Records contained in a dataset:
[Start of section]

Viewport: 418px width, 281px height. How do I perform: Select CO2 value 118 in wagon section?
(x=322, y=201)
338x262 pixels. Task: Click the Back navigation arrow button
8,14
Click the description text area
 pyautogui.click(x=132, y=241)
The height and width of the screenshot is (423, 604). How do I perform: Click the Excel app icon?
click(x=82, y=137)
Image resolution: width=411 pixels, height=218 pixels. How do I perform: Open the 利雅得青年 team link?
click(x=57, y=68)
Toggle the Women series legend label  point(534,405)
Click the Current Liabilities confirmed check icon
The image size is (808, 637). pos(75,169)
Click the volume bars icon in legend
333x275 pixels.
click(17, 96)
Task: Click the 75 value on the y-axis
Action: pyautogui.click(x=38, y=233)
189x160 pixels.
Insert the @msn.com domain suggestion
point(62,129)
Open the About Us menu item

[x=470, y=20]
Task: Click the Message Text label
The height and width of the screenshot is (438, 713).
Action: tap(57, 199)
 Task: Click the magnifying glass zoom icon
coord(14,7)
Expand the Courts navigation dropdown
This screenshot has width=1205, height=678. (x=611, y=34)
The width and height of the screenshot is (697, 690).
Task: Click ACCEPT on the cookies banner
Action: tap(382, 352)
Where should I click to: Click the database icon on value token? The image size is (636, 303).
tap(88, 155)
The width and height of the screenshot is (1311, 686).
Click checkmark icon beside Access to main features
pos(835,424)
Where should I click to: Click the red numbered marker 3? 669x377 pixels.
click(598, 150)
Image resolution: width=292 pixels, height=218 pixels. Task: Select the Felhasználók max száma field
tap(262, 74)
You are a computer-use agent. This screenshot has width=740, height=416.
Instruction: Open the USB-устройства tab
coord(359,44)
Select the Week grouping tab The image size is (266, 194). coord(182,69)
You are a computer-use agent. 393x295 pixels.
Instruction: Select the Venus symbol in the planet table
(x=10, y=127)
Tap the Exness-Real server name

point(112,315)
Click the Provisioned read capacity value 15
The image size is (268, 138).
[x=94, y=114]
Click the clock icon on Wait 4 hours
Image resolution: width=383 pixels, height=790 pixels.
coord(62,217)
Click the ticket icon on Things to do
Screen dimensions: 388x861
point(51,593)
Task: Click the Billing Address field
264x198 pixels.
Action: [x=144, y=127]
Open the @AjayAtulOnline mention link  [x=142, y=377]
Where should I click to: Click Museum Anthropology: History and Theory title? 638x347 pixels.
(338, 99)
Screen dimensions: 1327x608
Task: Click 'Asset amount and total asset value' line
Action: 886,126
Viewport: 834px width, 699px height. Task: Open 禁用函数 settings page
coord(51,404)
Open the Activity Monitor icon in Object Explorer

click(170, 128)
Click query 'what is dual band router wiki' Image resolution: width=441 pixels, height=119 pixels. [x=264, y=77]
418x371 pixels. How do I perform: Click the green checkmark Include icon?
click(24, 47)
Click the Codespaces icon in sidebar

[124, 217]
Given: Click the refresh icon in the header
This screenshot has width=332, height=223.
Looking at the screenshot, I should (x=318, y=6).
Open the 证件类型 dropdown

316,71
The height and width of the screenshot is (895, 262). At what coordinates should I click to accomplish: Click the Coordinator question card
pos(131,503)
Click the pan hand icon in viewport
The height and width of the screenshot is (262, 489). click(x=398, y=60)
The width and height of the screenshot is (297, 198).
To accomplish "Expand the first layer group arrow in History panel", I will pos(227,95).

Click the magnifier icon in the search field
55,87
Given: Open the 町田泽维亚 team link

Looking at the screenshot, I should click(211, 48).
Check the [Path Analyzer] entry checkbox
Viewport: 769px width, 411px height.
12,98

[End of section]

Exercise description. Given the records above, reproduce precisely and only the lines between the line holding "The image size is (268, 138)." and the line holding "Open the @AjayAtulOnline", inclusive.

The completed task.
The image size is (268, 138).
[x=94, y=114]
Click the clock icon on Wait 4 hours
Image resolution: width=383 pixels, height=790 pixels.
coord(62,217)
Click the ticket icon on Things to do
Screen dimensions: 388x861
point(51,593)
Task: Click the Billing Address field
264x198 pixels.
Action: [x=144, y=127]
Open the @AjayAtulOnline mention link  [x=142, y=377]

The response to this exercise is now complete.